Il était une fois un saint derviche à qui l’on avait révélé le mantra suprême qui peut, si on le répète le plus souvent qu’il est possible, conférer tous les pouvoirs surnaturels que l’exercice de la sagesse permet en ce monde.

Il marchait le long d’un fleuve, perdu dans ses pensées.

« A YO OU, A YO OU, A YO OU… », répétait-il à chacun de ses pas avec application et conviction.

En regardant le fleuve couler, la pensée lui vint que peut-être, un jour, il pourrait marcher sur les eaux, à l’exemple de tant de sages avant lui, par la grâce de ce mantra.

Soudain, son attention fut attirée par une sorte de plainte lointaine qui montait d’une île sur le fleuve.

En avançant, il put enfin distinguer le son de la voix qui chantait : « O YA OU, O YA OU, O YA OU… »

« Ce n’est pas là le mantra véritable, pensa-t-il aussitôt. Quel malheur de perdre ainsi tant d’énergie faute de connaître la vérité ! »

Et il aperçut un pauvre hère assis devant une butte qui, tout en tissant, chantait simplement : « O YA OU, O YA OU, O YA OU… »

Pris de compassion, son zèle s’enflamma et il courut au plus vite pour remettre sur le droit chemin celui qui, sans doute par ignorance, s’égarait ainsi loin de la vérité.

Apercevant une barque sur la berge, il monta dedans, rama vers l’île où il accosta. Puis il s’adressa à l’ermite solitaire :

« Frère, j’ai entendu au loin ta prière, et je suis venu t’enseigner le mantra véritable. Ce que tu chantes n’est pas juste, et il n’est pas bon que tu perdes ainsi tout le bénéfice de ta prière. La véritable formule qu’il convient de répéter est, tous les anciens sages l’attestent, « A YO OU, A YO OU, A YO OU… »

« Ah ! Merci, frère, de t’être donné tant de peine pour moi », répondit le pauvre homme. Et il raccompagna le derviche jusqu’à la barque.
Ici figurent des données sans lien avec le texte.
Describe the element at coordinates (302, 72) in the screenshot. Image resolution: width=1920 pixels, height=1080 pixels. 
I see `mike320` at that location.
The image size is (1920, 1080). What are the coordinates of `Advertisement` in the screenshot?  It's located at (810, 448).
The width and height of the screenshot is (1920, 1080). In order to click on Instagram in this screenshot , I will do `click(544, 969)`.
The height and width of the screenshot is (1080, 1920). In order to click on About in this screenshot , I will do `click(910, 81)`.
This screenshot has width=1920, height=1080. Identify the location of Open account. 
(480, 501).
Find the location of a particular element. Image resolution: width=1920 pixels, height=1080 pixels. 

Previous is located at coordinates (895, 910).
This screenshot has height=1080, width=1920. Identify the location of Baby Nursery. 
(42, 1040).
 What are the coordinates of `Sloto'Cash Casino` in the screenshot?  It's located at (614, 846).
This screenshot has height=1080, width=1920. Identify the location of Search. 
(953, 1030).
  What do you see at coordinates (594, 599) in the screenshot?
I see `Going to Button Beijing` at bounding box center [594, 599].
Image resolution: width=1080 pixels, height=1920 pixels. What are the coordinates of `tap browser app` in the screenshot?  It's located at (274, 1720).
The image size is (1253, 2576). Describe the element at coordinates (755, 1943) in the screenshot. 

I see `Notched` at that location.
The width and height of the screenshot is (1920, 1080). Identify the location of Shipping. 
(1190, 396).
Celui-ci ramait en direction du rivage. Il entendait monter dans l’air le mantra véritable « A YO OU, A YO OU, A YO OU… » et il avait une grande satisfaction d’avoir pu rendre service ainsi, grâce à Dieu, à cet inconnu auprès duquel, il n’en doutait pas, la providence l’avait envoyé pour son édification.

Quand, soudain, il entendit : « O YA OU, O YA OU, O YA OU, O YA OU… »

« Ah ! se dit-il, toute cette fatigue pour rien ! Vraiment il est dur et pénible d’enseigner la vérité. Voilà cet homme retombé déjà dans l’erreur… mais enfin, j’ai fait ce qui était mon devoir pour lui. »

Cependant, le chant s’était tu.

Le derviche ramait toujours, et il avait fait la moitié du chemin lorsqu’il vit, venant vers lui en marchant sur les eaux, le pauvre hère qui lui dit :

« Frère, je ne me rappelle plus très bien ce qu’il faut dire. Comment est-ce déjà ? »

(D’après une tradition orientale populaire. Cette histoire figure également dans d’anciens manuscrits derviches. – C’est ce qui est noté en référence sur l’exemplaire papier dont je dispose).